Air Gap Deployment#
About Air Gap Deployments#
The microservice supports serving models in an air gap system–also known as air wall, air-gapping, or disconnected network.
If the microservice detects a model profile in the model cache, the microservice can serve that profile from the cache rather than download the model profile again.

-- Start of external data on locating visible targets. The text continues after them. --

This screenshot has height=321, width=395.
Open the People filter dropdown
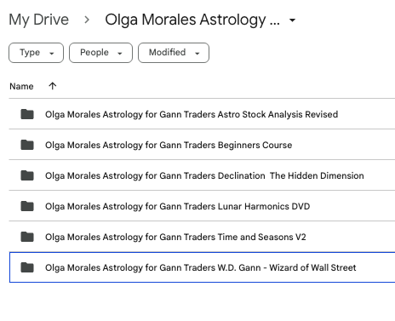(x=100, y=53)
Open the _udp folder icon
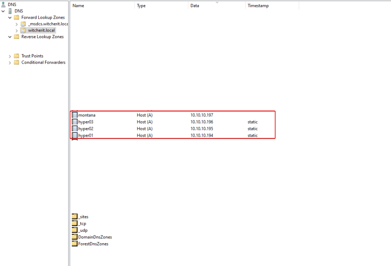 tap(75, 230)
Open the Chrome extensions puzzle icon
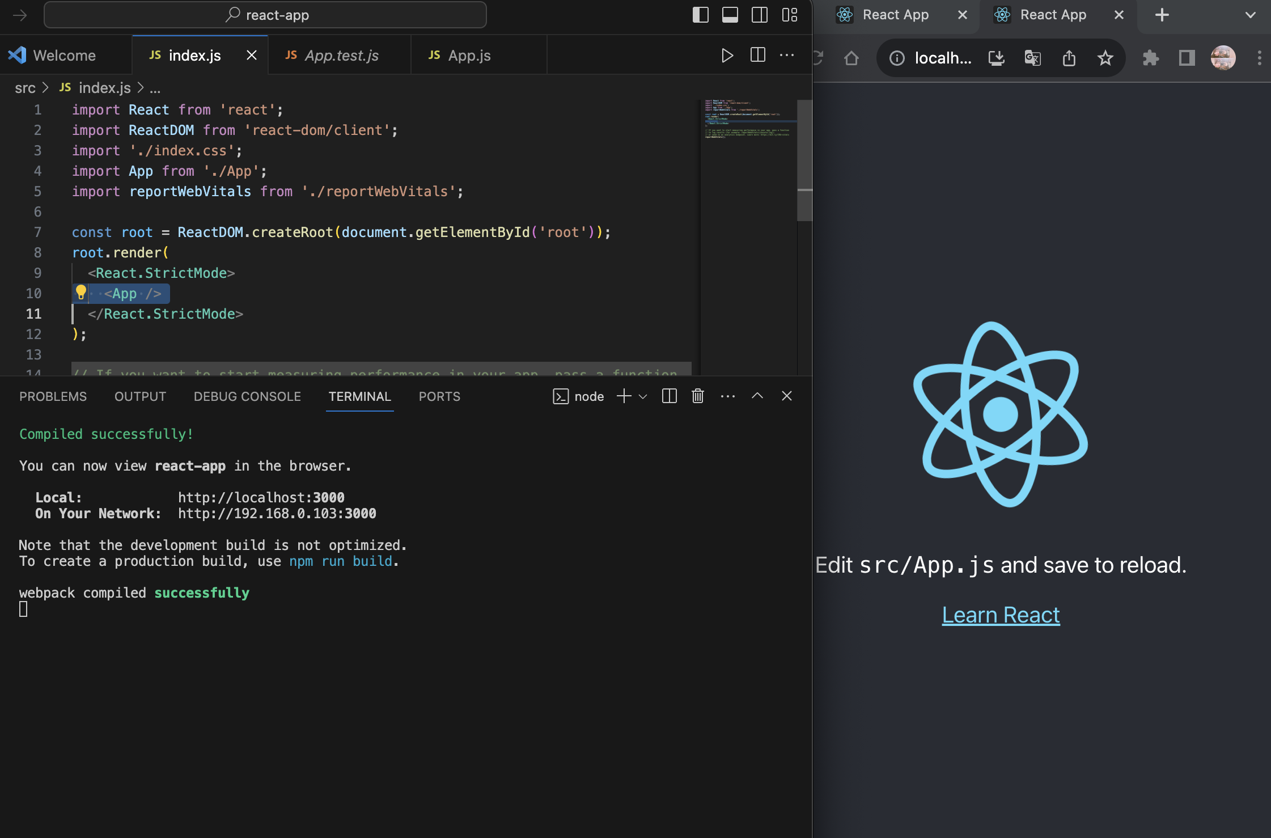 [1150, 58]
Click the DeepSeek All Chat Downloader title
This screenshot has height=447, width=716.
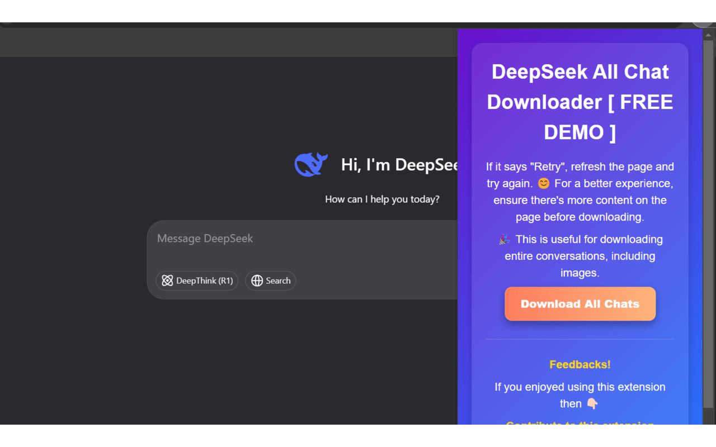[x=580, y=102]

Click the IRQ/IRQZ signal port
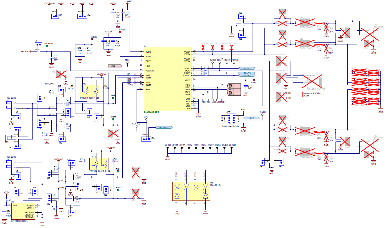(164, 127)
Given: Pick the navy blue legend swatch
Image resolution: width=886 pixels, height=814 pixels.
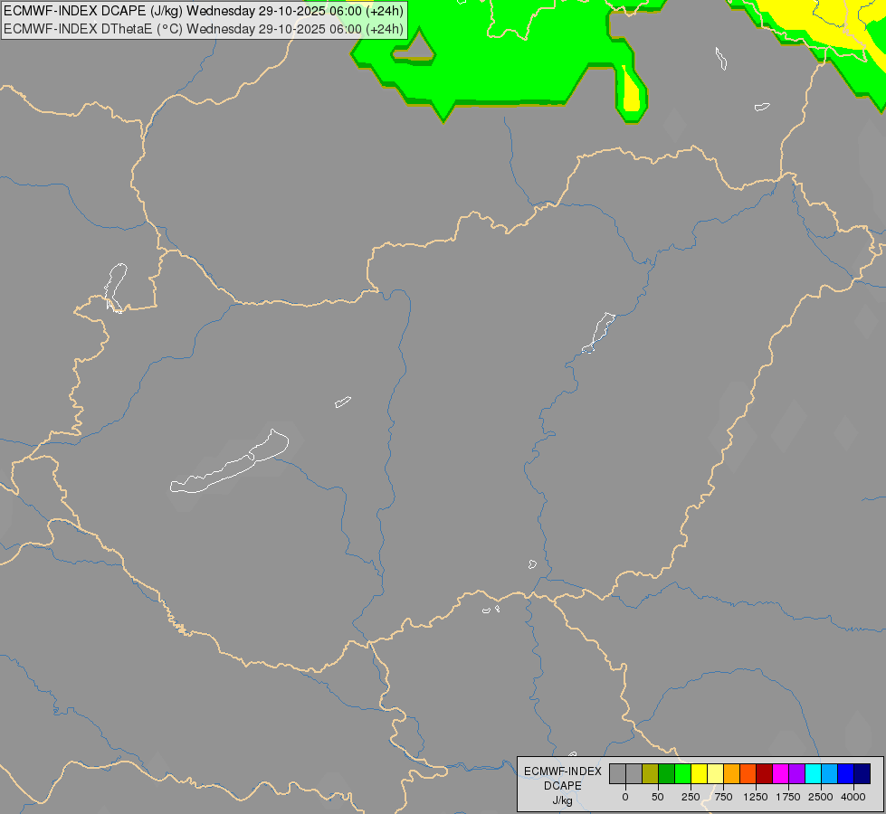Looking at the screenshot, I should (x=862, y=774).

By creating a model cache, you can run the microservice without any internet connection and no connection to the NGC registry.
Caching Model Profiles#
On a machine with internet access and connectivity to the NGC registry, perform the following steps to cache model profiles:
Export your NGC API key as an environment variable:
$ export NGC_API_KEY="<nvapi-...>"
Create an directory for the model cache:
$ export AIR_GAP_NIM_CACHE=~/.cache/air-gap-nim-cache $ mkdir -p "${AIR_GAP_NIM_CACHE}"
Optional: Determine a specific model profile to cache:
$ docker run --rm \ --gpus=all --runtime=nvidia \ -e NGC_API_KEY \ -u $(id -u) \ -v "$AIR_GAP_NIM_CACHE:/opt/nim/.cache/" \ nvcr.io/nim/nvidia/nemoguard-jailbreak-detect:1.0.0 \ list-model-profiles
Review the output to determine the model profiles to cache.
Download the model profiles to cache:
$ docker run --rm \ --gpus=all --runtime=nvidia \ -e NGC_API_KEY \ -u $(id -u) \ -v "$AIR_GAP_NIM_CACHE:/opt/nim/.cache/" \ nvcr.io/nim/nvidia/nemoguard-jailbreak-detect:1.0.0 \ download-to-cache -p <profile-one> [-p <profile-two> -p <...>]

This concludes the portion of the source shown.